A love of gardening and a desire to pass along that love by educating others is the driving force behind the Master Gardeners’ program, conducted through the Penn State Extension.

To become a certified Master Gardener, candidates must complete 40 hours of training and score at least 80 percent on a final exam. Once certified, a Master Gardener must perform 50 hours of volunteer service the first year. These service projects can differ from county to county.

“ If you commit to doing the training, the first 50 hours goes so fast, there’s so much to do,” said Suann Leighow, Master Gardener volunteer coordinator for Montour, Columbia and Northumberland counties. “There’s really programming anywhere you turn around. It’s not really hard to get your hours in at all. Once that’s done, then you only need to volunteer 20 hours a year.”

Volunteer opportunities might include anything from attending farmers’ markets and answering questions from home gardeners in the community to manning a Master Gardeners’ hotline.

“We love to do farmers’ markets. I think farmers’ markets are fun,” she said. “You get to meet the people and answer questions, and it’s usually a good day. And, they have food and I’m all about that,” she added with a laugh.

“At the Bloomsburg Fair, the Master Gardeners have a potting shed in the Horticulture Building. We man that all week long. From Saturday to Saturday,we have Master Gardeners in that hut all day long,” Leighow said.

Some of the questions the Master Gardeners address might deal with plant selection, plant propagation, problems with the soil and anything else gardening related. They also work with local scouting organizations. There also is a Master Gardener working with a group of students at Bucknell University in Lewisburg and another working with students at Mount Carmel on a greenhouse project.

Leighow modestly admitted that she has served as many as 500 hours in one year, reinforcing how easy it is to fulfill the required time.

Both in Columbia and Montour counties, the Master Gardeners conduct talks at local libraries at various times of the year. Topics covered include butterfly gardening, raised bed and container gardening, pruning conifers, houseplants and updates on the spotted lanternfly problem in the state.

An upcoming program on May 4 at the Ag Services building in Sunbury is titled “Spring Garden Essentials” and covers topics such as the dos and don’ts of vegetable gardening and preventing skin cancer while gardening.

“We’re all about teaching; that’s the whole gist of it,” she said.

Quoting from the group’s mission statement on the purpose of the program, Leighow continued,”To support Penn State Cooperative Extension by utilizing research-based information to educate the public on best practices in consumer horticulture and environmental stewardship.”

Leighow, who has been with the group for more than 20 years, cited a lifelong love of gardening that got her interested in the Master Gardener program.

“I actually went to see a program by a Master Gardener and I was hooked,” she said.

One thing that appealed to her was that the Master Gardeners seemed to have fun doing what they did.

She told her twin sister, Suzet, who was with her at the presentation, “This is fun, I think we can do this.” Her sister also decided to become a Master Gardener.

In the three-county area, about 50 Master Gardeners have joined the program.

“It is great to be around people who enjoy gardening as much as you do. It’s a fun group. We have fun doing it,” she said.

She recently worked at the Rural Ag Safety Day at the Bloomsburg Fairgrounds, an event that is aimed at youth and safety.

“Being with the soil conservation people and other Penn State groups ... it was just a fun day.

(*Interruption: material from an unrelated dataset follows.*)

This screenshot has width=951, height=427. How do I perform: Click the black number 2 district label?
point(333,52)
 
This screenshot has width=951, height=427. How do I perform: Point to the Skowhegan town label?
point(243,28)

We get to do a little networking, but it’s fun being together and being out and sharing gardening with the public,” she added.

Another Master Gardener, Mary Jo Gibson, who has been involved with gardening her entire life and has been in the group for 16 years, also likes the fact that the Master Gardeners share their love of gardening and their knowledge with others.

“I was aware of them for a long time and I had liked the idea of sharing information with the public because not everyone knew as much about gardening as I did,” she said.

Helping people solve problems with their plants appeals to Gibson.

“I came from generations of what I call serious backyard gardeners,” she said. “I didn’t always realize that not everybody knew some of the things that I was born knowing or I just automatically took them for granted because that’s what my family did, we gardened. We weren’t farmers, we were gardeners and there is a huge difference between the two. I like helping people solve their problems.”

One of the things Gibson is involved through the Master Gardeners in writing articles for the newspaper in order to educate the public.

“On Monday I’ll be doing a presentation on container gardening for a garden club. Garden clubs and other groups ask us to do presentations,” she noted. “We’re very busy.”

“It’s a very rewarding job,” she said, adding that everyone is a volunteer. No one gets paid for the many hours they devote to educating people.

“Some of us do consider it a job in a way, and it’s very, very rewarding,” she added.